The reader is introduced to Gretel, Bruno's sister. She is three years older than Bruno, which would make her twelve, and lets everyone know that she is in charge. Bruno is a little afraid of her. Her friends were equally unpleasant and made fun of Bruno's size (he is smaller than other boys his age). The only good thing about moving from Berlin is that her friends won't be around to torture him. Gretel loves her dolls and brought them with her because their father told her they would be there for the "foreseeable future", which Gretel understands to be about three weeks. Gretel tells Bruno that she agrees the house is disagreeable, and when he asks what "Out-With" is, she tells him it is the name of the house and it means "out with the people who lived here before us" (pg 25). They both agree they don't like it there, and that they miss their friends. Bruno says that the other children don't look friendly either. When Gretel asks what he means by that statement, Bruno realizes that her room faces in a different direction, and she cannot see the children. He walks back into his room and stares out the window. Gretel wants to look, but the way Bruno talked about the children makes her nervous. She finally looks out the window and sees the children. The problem was they weren't all children. They were people of varying ages. Gretel notices that they are all men, there are no women among them. The view from Bruno's window is described, and Gretel says,
"I don't understand.... Who would build such a nasty-looking place?" (pg 32)

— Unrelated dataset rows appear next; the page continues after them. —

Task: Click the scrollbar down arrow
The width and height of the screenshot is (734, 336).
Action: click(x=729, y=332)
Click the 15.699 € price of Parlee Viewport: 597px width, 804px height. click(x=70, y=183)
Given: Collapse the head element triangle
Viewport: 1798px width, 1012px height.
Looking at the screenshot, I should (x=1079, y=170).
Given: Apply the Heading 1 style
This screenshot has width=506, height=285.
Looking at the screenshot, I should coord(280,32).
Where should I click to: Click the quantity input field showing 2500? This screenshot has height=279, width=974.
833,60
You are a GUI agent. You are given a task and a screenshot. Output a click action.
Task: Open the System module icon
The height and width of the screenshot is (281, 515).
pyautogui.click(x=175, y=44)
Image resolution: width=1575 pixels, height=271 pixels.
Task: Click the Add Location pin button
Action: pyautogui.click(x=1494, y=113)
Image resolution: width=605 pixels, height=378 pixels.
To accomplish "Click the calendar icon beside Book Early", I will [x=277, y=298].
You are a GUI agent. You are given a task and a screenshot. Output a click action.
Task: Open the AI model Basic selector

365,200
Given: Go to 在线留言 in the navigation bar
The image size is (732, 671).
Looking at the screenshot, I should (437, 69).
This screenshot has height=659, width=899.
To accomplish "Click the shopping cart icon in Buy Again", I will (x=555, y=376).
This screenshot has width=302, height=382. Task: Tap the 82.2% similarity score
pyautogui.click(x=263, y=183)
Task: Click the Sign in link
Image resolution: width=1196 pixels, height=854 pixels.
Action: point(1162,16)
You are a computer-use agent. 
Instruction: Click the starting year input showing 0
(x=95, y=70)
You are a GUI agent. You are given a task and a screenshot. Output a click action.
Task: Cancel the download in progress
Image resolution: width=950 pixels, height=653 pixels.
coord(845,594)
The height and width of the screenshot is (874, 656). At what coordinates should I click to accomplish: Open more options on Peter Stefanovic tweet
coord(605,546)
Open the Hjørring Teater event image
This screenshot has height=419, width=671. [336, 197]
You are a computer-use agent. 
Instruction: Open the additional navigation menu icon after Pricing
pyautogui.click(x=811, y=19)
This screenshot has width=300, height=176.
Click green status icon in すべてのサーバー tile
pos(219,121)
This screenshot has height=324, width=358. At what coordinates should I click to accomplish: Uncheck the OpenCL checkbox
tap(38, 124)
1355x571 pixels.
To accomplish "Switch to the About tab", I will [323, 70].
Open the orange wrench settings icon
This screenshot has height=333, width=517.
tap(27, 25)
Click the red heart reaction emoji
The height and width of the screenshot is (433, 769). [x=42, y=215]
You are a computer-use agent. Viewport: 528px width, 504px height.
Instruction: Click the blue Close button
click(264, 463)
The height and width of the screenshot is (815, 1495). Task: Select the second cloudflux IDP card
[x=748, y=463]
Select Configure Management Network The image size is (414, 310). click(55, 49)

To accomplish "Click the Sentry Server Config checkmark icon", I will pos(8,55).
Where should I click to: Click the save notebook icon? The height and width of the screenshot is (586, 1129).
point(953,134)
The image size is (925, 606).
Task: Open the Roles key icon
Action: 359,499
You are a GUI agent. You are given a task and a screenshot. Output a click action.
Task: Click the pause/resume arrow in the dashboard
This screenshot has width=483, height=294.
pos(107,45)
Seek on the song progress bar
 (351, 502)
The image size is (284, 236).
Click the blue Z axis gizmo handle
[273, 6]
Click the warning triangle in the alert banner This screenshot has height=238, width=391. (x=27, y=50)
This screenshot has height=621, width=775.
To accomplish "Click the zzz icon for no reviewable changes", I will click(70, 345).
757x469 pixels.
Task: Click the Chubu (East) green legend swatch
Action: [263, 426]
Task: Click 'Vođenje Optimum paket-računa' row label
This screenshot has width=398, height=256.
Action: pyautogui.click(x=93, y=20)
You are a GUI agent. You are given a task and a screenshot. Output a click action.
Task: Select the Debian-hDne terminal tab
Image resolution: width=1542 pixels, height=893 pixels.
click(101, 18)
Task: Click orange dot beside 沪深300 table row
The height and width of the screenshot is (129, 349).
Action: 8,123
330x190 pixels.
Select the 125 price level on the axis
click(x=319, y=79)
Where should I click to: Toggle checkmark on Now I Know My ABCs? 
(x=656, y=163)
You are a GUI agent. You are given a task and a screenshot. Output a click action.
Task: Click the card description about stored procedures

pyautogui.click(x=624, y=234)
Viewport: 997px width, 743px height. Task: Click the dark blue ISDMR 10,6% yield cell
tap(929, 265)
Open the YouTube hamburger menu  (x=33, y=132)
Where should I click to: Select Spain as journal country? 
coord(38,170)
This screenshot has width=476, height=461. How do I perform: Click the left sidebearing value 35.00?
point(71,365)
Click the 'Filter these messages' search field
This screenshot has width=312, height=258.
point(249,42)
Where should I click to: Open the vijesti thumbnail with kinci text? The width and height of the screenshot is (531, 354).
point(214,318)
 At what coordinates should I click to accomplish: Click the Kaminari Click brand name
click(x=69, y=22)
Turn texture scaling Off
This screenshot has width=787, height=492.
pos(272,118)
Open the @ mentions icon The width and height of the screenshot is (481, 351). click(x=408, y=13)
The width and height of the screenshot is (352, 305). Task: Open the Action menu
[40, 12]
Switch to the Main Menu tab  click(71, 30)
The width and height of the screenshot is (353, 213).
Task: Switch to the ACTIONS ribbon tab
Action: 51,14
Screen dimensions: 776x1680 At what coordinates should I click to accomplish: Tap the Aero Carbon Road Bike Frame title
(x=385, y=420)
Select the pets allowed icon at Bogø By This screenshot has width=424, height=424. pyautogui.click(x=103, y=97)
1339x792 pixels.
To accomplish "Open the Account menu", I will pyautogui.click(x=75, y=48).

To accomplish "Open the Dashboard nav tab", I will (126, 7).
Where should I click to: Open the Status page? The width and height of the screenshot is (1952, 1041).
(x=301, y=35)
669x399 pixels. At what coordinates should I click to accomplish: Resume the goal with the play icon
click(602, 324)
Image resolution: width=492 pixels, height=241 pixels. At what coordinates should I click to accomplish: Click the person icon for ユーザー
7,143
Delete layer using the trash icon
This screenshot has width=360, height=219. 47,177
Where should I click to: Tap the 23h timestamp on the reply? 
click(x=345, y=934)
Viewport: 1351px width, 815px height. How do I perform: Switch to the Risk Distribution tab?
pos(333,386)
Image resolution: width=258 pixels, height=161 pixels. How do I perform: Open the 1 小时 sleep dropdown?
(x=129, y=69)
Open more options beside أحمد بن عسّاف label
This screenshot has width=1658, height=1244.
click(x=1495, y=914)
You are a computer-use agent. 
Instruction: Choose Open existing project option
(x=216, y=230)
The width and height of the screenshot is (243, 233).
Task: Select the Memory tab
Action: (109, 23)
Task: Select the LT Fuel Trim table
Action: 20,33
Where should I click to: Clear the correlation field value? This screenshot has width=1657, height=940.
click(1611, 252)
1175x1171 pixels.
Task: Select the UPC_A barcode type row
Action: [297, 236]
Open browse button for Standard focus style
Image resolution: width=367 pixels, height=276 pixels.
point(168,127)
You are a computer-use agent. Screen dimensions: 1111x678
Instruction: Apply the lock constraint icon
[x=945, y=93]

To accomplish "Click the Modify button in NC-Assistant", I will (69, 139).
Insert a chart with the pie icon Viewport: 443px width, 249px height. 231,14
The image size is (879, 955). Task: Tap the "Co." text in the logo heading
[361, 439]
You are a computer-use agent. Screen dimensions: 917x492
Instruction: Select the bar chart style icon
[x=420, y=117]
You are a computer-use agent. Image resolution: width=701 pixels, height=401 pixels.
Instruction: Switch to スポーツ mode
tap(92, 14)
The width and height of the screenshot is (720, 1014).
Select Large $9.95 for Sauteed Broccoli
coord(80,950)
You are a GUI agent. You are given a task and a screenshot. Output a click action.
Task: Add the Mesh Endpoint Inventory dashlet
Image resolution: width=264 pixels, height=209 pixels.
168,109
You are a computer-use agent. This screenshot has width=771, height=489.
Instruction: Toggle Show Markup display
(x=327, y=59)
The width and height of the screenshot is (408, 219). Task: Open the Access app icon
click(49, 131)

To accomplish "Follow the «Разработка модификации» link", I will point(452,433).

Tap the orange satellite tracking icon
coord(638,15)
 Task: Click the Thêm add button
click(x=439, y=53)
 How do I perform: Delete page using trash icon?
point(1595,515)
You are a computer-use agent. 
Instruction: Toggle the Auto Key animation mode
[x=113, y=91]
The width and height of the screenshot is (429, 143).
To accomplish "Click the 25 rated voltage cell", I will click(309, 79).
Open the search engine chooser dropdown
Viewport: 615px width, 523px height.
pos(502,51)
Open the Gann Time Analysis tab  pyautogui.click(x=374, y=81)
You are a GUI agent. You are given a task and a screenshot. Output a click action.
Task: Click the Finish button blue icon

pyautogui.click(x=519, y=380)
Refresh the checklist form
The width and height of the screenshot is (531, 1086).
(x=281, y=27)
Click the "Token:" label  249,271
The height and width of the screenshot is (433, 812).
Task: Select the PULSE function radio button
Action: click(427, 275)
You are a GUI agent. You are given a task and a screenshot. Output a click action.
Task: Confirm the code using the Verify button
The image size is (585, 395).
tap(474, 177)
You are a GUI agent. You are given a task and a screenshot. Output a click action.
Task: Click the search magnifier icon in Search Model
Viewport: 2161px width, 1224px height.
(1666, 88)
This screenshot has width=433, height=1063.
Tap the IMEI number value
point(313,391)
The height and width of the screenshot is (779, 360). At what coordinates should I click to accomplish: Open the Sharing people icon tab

Bruno agrees that it is nasty. Gretel has no explanation, so she finally comes to the conclusion that they must be living in the countryside. She explains to Bruno,
"...we learned in geography class that in the countryside, where all the farmers are and the animals, and they grow all the food, there are huge areas like this where people live and work and send all the food to feed us." (pg 33)
Bruno didn't agree because there were no animals and the ground wasn't prepared for crops. They both stare out the window at the vast number of people who seemed involved in a number of different activities. Bruno points to a group of children who are being yelled at by the soldiers. They notice that some of them are crying. Gretel says that she isn't interested in playing with these children because they are so filthy. Bruno agrees and thinks maybe they don't have baths. Gretel runs back to her room to "arrange her dolls", but she doesn't arrange her dolls, she just sits and thinks. Bruno stays in his room and watches the people. He notices that they are,
"....wearing the same clothes as each other: a pair of grey striped pajamas with a grey striped cap on their heads" (pg 38)
He thinks that is very extraordinary and strange.